The problem:
Any picture in the records below stays out; return everything else exactly.

-.-.-

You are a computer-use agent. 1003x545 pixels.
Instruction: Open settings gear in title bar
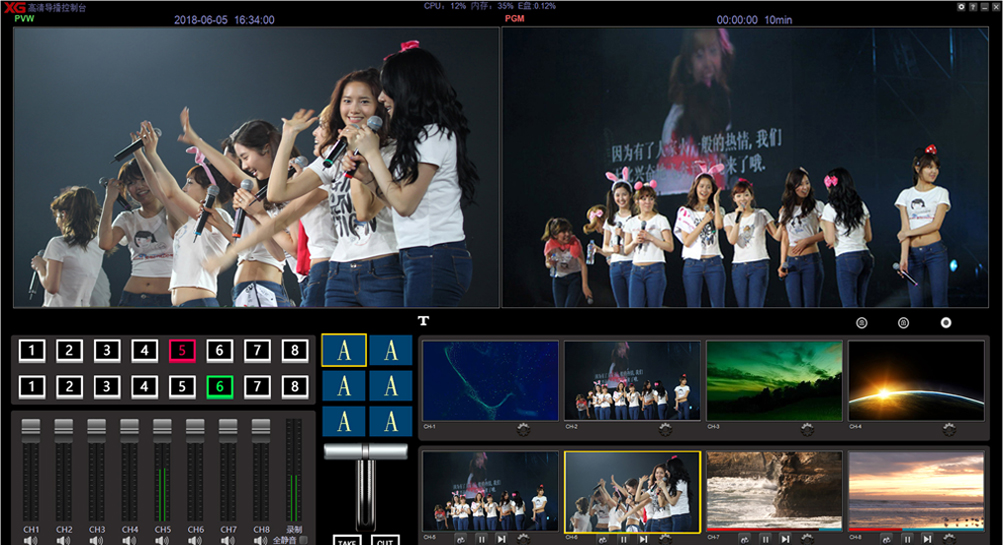point(961,7)
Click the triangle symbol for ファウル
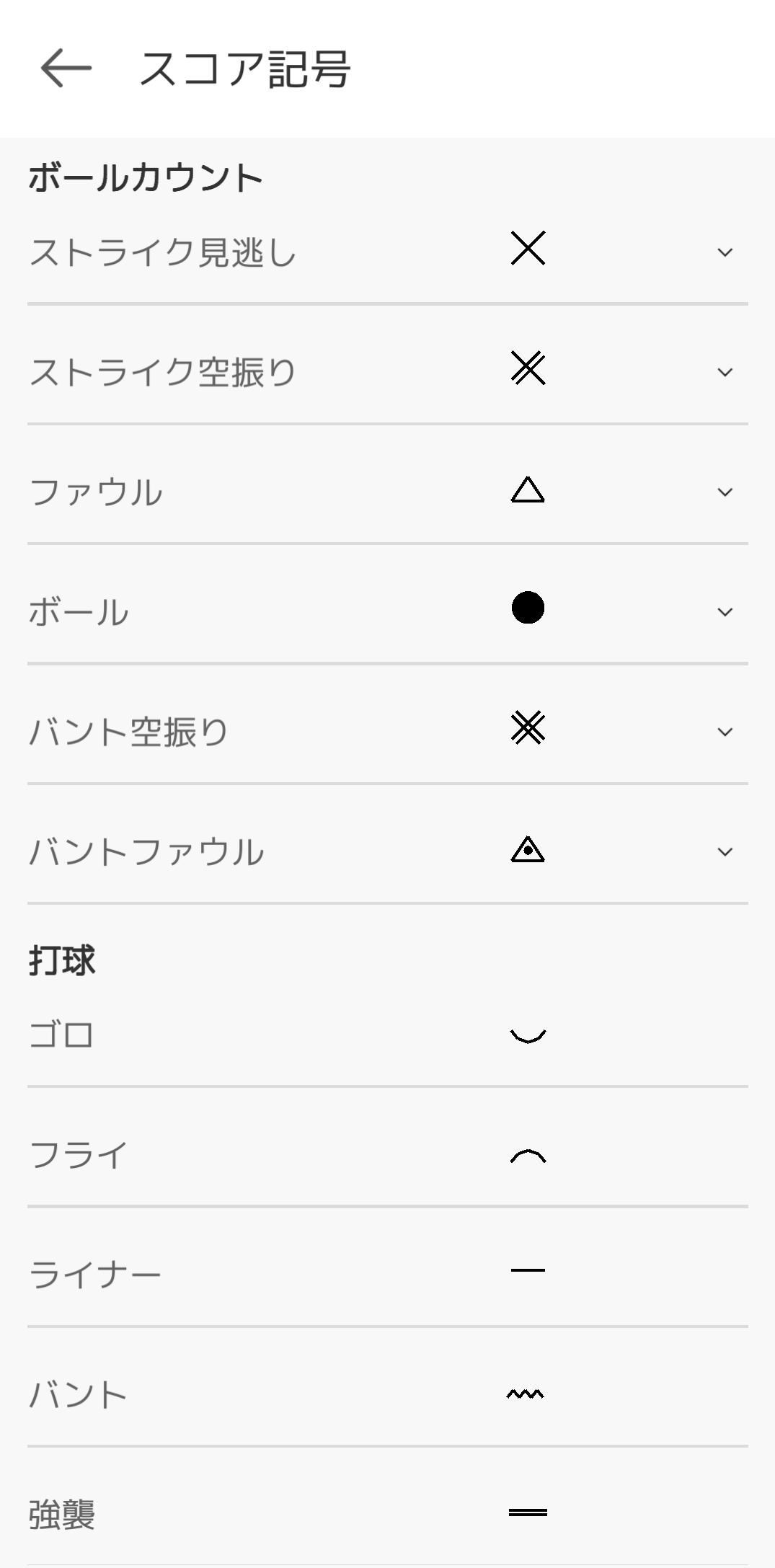 pos(528,490)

-.-.-

Exercise answer:
You are a computer-use agent. 1003x545 pixels.
Instruction: Open settings gear in title bar
point(961,7)
Click the triangle symbol for ファウル
 pos(528,490)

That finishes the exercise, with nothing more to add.